WHAT YOU SHOULD DO — Please give back, word for word, only the lines starting at the one containing "Click the Fax recipient icon" and ending at the one containing "The image size is (554, 465)." within the material below.

DATA RECORDS Start Marker

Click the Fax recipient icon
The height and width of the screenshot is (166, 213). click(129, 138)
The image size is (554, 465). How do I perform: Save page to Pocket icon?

DATA RECORDS End Marker
DATA RECORDS Start Marker

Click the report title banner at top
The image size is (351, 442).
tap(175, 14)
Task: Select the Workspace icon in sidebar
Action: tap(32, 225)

DATA RECORDS End Marker

COMPLETED EXERCISE —
Click the Fax recipient icon
The height and width of the screenshot is (166, 213). click(129, 138)
The image size is (554, 465). How do I perform: Save page to Pocket icon?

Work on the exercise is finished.